Kaval has been careful to not tip his hand. In public interviews and private conversions, Kaval praised all three sites, pointing out advantages for all three. If you’re gleaning some sort of favorite from him, it’s probably your own bias at play. Nothing wrong with that, just acknowledge it and understand that the team has a process it’s trying to follow.

That didn’t stop Oakland Mayor Libby Schaaf from opining that the A’s have narrowed down the sites to Lake Merritt (Laney College) and Howard Terminal. Today, Robert Gammon expanded on that culling, explaining that the A’s are worried about getting 35,000 fans across the active railroad tracks running through Jack London Square. Brooklyn Basin, or the part of it that was being offered, is no longer under consideration. I suspect this is because they couldn’t assemble all of the needed land. Lake Merritt is actually two sites, the Laney fields and the Peralta Community College south of East 8th Street. Gammon’s scoop is that the A’s may be focusing on the Peralta site. That’s a bit of a surprise because most observers and Laney site fans have been fantasizing about those fields forever. Assuming that Laney wanted to keep its athletics program, bringing in the A’s is a nonstarter. Peralta is smaller, is further from BART, and rather close to 880. Peralta’s also smaller, with at most 10 acres available. Or does it?

Peralta parcel map

In the above map the word “College” has “16.70 Ac.” That nearly 17 acres includes all but 4 acres of the Laney College parking lot across Lake Merritt Channel. And because the ballpark is next to the Channel, a large buffer will be required along each bank for flood control and recreational purposes (Tidelands Trust). The buildable area is a square measuring roughly 600′ x 600′. That’s less than 10 acres in footprint, which would make the A’s park by far the smallest modern venue in baseball, while also leaving precious little room to build anything else. I wrote last October:

If the Peralta site is chosen, the administration offices and support for all four campuses in the district would have to be relocated. Perhaps a solution could include a large parking structure with offices atop. That could help serve parking needs for Laney, Peralta, and the A’s. It could also be crazy expensive on its own.

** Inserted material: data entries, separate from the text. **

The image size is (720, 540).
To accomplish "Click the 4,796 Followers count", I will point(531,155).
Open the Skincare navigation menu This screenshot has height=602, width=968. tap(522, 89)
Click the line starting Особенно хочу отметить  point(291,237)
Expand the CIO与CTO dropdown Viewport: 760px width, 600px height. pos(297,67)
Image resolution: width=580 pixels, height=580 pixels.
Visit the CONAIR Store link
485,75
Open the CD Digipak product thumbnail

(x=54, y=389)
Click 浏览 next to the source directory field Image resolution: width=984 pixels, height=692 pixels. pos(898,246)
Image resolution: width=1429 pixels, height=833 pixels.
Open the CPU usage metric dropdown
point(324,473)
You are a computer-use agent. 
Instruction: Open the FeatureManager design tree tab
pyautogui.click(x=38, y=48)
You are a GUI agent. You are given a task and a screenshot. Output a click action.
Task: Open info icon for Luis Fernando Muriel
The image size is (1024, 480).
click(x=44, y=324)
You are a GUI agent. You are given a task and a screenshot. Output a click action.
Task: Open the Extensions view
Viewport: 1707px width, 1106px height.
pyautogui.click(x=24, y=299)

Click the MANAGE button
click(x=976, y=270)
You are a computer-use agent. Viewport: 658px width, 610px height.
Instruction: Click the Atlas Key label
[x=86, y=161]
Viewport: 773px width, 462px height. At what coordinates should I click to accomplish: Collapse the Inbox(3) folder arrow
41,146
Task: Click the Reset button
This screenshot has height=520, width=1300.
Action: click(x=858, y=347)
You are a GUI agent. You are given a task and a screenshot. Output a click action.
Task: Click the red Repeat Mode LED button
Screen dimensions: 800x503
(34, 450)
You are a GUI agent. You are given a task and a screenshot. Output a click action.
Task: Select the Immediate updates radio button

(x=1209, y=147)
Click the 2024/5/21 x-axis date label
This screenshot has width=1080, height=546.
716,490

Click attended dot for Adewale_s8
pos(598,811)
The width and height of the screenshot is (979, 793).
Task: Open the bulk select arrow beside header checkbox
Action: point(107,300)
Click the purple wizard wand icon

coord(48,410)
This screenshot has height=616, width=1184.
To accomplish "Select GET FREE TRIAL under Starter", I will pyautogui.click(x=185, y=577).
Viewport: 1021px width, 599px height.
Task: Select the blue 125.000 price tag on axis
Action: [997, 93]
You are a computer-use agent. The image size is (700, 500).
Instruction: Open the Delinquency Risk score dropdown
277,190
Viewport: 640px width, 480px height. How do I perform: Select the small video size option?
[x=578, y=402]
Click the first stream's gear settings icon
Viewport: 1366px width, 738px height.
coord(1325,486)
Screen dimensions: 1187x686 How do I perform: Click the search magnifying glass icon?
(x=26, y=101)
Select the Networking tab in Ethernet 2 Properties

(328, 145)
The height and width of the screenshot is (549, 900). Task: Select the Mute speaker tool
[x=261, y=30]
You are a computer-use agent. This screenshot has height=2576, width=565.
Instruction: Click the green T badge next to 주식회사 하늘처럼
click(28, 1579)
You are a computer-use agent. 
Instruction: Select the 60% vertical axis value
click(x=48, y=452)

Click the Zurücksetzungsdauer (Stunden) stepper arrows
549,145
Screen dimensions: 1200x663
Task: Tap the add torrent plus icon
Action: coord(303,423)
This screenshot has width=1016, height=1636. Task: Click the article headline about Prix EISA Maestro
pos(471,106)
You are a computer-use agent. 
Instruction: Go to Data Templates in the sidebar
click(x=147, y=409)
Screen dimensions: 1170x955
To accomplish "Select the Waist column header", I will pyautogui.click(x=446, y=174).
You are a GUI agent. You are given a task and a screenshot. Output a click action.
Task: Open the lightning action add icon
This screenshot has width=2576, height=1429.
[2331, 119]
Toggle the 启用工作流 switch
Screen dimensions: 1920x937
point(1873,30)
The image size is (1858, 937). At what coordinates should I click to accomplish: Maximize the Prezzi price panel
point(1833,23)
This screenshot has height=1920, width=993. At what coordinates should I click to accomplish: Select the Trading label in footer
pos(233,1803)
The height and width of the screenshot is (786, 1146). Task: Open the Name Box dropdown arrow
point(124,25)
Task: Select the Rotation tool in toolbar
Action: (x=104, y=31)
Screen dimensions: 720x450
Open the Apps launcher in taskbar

Peralta in bottom center, Laney fields upper right, BART tunnel begins bottom right

Since the undivided parcel includes the parking lot, any land deal could be a little easier if it’s confined to the 16.7 acres, though with the Channel removed only 4 acres are left to build a multi-level garage, the replacement district administration buildings, and other offices. A pedestrian bridge over East 7th Street would also be in order. That doesn’t leave much land to build a ballpark village unless the A’s buy or the city/college volunteer additional land in the area.

There’s also an old rail easement immediately south of the Peralta parcel, plus a corp yard butting up against the Nimitz. Those could prove useful in the future. It’s not realistic to expect any street grid changes or other infrastructure to help support the ballpark other than revamped on/off-ramps. This is little more than a thumbnail sketch of the Peralta site. We’ll surely find out more in the coming months.

Unusual Peralta lot boundaries

The Coliseum was mentioned as the third-place site in the Gammons piece, which is not a problem from a process standpoint. With the Raiders leaving, the Coliseum is not going anywhere and can also serve as a fallback position if the need arises. Then again, MLB has often said it prefers downtown ballparks, yet two of the last three parks (SunTrust, Marlins) were not built downtown, and the Rangers’ replacement will also be built in the suburbs. Only Target Field is downtown, lacking an adjacent ancillary development. Commissioner Rob Manfred’s seems to be conflating “downtown” with “ballpark+development,” truly a perversion of the traditional definition of downtown.